So, that's kind of an interesting question then. If you look at the sort of pretty mainstream success of Fallout 3, do you think that they found a way to make a hardcore RPG much more mainstream than has been done in the past? Or when you look at how Fallout 3 is suceeding compared to what you've done on Fallout 2 or other RPGs that you've done…
FU: I think Bethesda did two things, and I'll start with that sort of thing. Any great game, it's beyond how exactly you play it. It's how you play it, and a specific "Are there numbers? and "Are there not numbers?" and all that kind of stuff. It's more of a feeling.
What really was great about the original Fallout, Fallout 1 and Fallout 2, was the feeling of being in this world. And that was attractive. Well, attractive is maybe the wrong word. It was compelling. (laughs) That's a better word.
I think what Bethesda did an incredible job at is making you feel like you are in this Fallout world. And that's what we did back at Black Isle, to make you really feel like you were in this Fallout world. The whole thing — from the loading screens to the main menu to the Pip-Boy to all that kind of stuff — it really felt like it was a whole cohesive unit of feeling like you're in this world. And they did that.
When you do that, it is instantly more compelling to any kind of gamer. As long as they feel like they're not being hindered by something or that something is annoying in the game, then they're probably going to enjoy it. And I guess part of that is also taking it, obviously, from a turn-based PC game to using the Oblivion engine and learning how to use their Oblivion engine and make it Fallout.
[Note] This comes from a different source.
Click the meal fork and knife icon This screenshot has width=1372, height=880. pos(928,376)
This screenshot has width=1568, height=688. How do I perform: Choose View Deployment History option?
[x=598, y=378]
And that's not to say that it's just Oblivion: Fallout.
I think the second thing that Bethesda did an incredible job at — and this is what they do really well — is they are just behind their games. I think a lot of the success of Fallout 3 in particular — because there are people probably at Bethesda that Fallout 3 is not the kind of game that they play — but they jumped in with both feet, like, "This is the game. We believe in this game." And I think that is why you see a success, too. It's almost catching.
In other words, you have a publisher who's like, "Well, we have these seven games. What do you think?" Bethesda is, "No, you're buying this damn game." So, I think that the success was from both ways. They were able to get the feeling of Fallout, and they really believed in their game. And that belief in the game came through in how they were talking to everybody and pimping it and all that kind of stuff.